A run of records
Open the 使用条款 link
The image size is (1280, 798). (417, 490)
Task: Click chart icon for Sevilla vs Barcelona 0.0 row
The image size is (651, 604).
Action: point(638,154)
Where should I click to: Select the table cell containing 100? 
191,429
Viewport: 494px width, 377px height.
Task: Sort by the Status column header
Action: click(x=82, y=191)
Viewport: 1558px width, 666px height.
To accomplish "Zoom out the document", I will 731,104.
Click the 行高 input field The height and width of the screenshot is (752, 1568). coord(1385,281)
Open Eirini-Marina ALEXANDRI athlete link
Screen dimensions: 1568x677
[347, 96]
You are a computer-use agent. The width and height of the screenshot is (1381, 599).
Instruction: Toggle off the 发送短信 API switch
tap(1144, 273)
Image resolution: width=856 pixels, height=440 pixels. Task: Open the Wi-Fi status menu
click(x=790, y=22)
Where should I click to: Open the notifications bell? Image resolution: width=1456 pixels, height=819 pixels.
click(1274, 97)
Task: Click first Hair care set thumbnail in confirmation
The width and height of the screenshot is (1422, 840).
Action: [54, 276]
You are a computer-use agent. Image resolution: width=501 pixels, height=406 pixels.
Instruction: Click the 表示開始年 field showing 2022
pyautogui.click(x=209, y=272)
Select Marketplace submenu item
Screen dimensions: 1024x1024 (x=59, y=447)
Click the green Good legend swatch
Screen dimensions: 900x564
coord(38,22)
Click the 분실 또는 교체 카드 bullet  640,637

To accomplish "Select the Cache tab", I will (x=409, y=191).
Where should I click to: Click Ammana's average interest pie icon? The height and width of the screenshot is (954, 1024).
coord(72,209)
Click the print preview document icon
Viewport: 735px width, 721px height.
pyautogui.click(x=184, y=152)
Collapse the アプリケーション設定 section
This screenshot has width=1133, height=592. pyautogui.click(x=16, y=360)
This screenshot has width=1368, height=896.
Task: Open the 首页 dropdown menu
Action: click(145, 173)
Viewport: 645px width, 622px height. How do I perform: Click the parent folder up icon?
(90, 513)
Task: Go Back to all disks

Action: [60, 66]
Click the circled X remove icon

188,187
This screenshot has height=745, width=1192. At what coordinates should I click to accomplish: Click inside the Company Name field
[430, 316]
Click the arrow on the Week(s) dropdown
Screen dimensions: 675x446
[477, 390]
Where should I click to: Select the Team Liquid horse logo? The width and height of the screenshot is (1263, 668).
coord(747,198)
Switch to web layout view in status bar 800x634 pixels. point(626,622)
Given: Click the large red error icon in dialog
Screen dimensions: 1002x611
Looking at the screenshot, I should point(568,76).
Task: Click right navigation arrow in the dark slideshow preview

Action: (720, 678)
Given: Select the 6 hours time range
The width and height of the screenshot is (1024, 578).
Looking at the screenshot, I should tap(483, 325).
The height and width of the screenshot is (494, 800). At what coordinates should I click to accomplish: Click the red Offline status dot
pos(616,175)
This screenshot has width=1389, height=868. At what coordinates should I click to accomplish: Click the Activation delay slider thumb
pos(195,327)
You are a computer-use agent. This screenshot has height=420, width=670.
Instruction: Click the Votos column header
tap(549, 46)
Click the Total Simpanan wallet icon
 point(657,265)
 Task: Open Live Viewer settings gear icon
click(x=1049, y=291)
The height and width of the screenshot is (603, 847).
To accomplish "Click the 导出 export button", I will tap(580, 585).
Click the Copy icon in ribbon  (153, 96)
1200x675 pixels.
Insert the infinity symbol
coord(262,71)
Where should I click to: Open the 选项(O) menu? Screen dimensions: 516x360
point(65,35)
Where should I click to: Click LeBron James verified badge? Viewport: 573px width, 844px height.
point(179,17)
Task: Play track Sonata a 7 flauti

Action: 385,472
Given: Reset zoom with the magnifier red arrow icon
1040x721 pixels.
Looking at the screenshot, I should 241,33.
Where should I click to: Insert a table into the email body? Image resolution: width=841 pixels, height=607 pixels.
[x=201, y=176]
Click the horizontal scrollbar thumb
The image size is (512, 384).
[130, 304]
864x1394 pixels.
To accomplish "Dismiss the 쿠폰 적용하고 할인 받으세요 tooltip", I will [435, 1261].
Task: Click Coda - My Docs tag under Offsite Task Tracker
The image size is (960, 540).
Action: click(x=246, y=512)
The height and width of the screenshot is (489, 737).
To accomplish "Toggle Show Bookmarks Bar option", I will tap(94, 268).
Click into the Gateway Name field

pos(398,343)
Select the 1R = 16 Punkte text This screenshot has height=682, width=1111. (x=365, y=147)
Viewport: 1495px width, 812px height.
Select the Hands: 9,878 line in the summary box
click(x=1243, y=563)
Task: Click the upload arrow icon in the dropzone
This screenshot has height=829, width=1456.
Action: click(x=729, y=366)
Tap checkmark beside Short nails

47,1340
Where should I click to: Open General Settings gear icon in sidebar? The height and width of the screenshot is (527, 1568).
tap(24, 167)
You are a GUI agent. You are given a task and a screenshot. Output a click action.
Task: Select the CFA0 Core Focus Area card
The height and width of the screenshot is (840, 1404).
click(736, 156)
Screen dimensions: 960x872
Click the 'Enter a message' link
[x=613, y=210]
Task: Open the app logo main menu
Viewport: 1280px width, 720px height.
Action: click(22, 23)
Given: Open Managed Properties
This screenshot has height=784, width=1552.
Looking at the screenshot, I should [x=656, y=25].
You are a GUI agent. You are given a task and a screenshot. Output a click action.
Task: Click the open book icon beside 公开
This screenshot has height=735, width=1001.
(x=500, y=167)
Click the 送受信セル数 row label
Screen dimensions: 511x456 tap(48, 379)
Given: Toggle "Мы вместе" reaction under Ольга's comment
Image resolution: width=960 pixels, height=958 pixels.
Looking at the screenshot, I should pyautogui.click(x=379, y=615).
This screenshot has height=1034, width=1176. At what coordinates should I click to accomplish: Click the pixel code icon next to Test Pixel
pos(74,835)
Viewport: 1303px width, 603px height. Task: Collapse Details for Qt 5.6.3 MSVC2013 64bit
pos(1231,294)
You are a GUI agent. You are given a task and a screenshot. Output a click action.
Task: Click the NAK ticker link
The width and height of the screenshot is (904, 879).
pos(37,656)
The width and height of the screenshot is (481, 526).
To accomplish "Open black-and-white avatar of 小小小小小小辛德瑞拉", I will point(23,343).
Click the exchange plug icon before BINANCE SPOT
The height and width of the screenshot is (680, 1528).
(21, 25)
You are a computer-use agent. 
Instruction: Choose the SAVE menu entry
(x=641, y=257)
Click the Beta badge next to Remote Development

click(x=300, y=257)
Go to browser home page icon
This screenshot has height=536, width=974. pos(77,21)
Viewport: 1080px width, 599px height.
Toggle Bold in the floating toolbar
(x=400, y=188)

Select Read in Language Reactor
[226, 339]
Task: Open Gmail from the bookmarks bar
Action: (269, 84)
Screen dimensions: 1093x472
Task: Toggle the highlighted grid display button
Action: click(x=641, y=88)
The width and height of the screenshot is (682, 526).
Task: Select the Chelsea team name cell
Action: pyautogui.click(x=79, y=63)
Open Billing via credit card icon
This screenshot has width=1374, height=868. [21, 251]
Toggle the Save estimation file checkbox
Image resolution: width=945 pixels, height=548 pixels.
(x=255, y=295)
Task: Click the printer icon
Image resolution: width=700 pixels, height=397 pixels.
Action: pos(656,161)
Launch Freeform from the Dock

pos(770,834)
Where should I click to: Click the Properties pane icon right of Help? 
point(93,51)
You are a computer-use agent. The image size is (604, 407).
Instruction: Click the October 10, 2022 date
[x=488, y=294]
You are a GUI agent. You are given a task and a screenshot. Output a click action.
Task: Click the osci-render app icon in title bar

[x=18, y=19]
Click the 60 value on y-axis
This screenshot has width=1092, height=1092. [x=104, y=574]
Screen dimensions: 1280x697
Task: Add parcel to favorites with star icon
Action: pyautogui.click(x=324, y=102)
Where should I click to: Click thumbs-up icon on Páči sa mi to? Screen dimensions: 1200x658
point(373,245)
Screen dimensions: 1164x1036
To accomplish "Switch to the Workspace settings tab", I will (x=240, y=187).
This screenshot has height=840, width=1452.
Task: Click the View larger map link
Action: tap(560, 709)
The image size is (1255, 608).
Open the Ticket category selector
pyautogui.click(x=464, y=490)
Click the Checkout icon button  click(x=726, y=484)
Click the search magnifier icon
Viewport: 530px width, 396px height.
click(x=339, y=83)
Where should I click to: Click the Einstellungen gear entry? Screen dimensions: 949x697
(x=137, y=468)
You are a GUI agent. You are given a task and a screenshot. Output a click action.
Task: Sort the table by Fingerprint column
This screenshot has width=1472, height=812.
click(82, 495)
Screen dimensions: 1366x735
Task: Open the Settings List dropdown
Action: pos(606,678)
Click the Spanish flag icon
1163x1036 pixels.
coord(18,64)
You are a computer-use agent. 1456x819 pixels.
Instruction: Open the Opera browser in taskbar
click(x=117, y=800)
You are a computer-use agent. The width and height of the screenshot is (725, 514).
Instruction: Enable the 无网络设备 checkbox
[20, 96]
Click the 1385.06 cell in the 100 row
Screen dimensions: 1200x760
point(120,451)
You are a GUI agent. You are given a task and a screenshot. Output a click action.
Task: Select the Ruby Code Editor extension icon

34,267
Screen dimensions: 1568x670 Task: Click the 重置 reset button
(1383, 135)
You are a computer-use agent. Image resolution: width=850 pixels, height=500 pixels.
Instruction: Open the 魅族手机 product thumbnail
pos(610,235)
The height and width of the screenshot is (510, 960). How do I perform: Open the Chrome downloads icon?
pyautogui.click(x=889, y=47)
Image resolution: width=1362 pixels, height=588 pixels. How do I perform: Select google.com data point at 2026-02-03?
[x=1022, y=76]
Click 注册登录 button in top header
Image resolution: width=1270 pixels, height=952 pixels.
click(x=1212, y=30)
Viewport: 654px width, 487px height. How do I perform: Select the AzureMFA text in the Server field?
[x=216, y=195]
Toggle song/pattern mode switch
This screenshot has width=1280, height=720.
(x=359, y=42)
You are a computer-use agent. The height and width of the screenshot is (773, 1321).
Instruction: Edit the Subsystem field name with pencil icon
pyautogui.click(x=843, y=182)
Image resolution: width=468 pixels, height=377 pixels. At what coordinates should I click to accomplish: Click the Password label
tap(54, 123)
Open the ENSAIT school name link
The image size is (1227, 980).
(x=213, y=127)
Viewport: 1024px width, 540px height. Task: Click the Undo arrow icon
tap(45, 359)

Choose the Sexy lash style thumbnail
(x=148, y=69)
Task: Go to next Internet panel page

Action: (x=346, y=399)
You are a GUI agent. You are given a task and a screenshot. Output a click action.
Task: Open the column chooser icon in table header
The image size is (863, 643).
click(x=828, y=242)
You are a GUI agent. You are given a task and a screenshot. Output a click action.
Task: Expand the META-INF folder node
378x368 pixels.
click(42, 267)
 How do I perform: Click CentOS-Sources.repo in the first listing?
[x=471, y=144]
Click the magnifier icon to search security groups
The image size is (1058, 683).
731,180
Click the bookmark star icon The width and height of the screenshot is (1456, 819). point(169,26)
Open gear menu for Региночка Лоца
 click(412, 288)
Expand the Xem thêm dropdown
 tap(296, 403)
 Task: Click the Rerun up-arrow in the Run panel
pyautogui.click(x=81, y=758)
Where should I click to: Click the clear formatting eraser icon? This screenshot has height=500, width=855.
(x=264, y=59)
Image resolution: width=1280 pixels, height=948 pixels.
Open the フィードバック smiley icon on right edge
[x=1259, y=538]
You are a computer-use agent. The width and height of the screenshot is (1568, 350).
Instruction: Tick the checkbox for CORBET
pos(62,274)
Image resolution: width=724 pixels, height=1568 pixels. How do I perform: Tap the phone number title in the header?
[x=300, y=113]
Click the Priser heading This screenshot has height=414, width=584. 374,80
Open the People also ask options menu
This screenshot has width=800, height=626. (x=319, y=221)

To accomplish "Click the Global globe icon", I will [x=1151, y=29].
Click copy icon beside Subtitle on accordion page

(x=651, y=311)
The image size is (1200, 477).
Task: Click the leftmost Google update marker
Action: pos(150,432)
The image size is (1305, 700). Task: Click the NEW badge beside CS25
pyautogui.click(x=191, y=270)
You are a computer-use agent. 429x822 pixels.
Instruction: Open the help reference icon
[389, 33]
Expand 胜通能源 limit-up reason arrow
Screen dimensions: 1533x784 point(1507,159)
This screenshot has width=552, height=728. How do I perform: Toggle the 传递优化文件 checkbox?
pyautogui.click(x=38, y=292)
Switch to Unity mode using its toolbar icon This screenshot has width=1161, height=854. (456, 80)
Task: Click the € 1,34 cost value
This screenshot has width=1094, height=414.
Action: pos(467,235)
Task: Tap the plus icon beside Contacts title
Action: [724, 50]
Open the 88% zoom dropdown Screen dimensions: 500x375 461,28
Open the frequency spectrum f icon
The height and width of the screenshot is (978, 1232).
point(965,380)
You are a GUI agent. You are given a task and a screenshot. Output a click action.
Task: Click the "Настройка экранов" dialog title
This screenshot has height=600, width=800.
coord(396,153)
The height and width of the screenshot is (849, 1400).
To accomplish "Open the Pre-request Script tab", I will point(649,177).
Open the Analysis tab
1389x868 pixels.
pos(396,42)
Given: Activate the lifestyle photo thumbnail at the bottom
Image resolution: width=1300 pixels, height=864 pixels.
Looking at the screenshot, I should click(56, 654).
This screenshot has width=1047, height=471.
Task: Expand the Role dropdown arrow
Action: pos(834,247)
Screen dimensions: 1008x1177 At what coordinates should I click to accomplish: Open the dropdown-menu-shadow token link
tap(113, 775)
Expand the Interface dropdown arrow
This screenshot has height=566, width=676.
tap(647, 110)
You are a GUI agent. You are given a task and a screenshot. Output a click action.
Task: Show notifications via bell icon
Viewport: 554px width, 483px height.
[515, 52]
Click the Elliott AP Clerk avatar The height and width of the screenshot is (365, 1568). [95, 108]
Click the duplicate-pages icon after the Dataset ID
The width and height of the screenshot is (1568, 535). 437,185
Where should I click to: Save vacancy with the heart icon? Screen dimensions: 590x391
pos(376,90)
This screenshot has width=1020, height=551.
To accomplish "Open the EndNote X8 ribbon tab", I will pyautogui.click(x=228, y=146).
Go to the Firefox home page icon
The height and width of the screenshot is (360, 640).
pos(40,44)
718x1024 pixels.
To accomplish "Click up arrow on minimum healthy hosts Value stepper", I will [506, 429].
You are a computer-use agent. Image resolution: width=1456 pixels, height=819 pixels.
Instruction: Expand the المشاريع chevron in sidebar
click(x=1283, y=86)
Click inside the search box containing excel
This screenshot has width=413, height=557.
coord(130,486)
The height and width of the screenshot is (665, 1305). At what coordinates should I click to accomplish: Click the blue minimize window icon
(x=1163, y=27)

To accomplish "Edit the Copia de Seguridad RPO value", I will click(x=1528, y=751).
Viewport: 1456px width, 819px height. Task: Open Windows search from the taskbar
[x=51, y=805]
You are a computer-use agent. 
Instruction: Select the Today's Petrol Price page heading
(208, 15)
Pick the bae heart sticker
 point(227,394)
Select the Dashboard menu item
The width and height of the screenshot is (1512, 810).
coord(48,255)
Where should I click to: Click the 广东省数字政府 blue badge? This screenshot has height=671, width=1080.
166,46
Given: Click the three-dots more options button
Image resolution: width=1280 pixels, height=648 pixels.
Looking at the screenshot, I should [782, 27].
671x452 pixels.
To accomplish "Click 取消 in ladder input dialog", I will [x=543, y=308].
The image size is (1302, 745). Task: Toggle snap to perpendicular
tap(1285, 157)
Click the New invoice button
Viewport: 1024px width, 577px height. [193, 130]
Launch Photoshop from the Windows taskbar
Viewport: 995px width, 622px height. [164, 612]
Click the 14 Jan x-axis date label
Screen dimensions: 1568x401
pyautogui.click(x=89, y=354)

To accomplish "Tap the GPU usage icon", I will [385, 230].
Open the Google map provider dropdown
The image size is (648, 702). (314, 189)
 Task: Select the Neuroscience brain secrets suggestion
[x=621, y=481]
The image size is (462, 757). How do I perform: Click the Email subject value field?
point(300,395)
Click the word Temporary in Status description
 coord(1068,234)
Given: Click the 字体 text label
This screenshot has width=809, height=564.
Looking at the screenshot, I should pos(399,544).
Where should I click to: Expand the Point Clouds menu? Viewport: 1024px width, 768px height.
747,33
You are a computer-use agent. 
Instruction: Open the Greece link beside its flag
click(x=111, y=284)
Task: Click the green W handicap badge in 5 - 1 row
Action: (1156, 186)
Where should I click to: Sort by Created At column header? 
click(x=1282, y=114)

# WHAT THE EXERCISE ASKS
Output the lines from the start of the records through the line containing "click(x=790, y=22)", both ends included.

# WRITTEN ANSWER
Open the 使用条款 link
The image size is (1280, 798). (417, 490)
Task: Click chart icon for Sevilla vs Barcelona 0.0 row
The image size is (651, 604).
Action: point(638,154)
Where should I click to: Select the table cell containing 100? 
191,429
Viewport: 494px width, 377px height.
Task: Sort by the Status column header
Action: click(x=82, y=191)
Viewport: 1558px width, 666px height.
To accomplish "Zoom out the document", I will 731,104.
Click the 行高 input field The height and width of the screenshot is (752, 1568). coord(1385,281)
Open Eirini-Marina ALEXANDRI athlete link
Screen dimensions: 1568x677
[347, 96]
You are a computer-use agent. The width and height of the screenshot is (1381, 599).
Instruction: Toggle off the 发送短信 API switch
tap(1144, 273)
Image resolution: width=856 pixels, height=440 pixels. Task: Open the Wi-Fi status menu
click(x=790, y=22)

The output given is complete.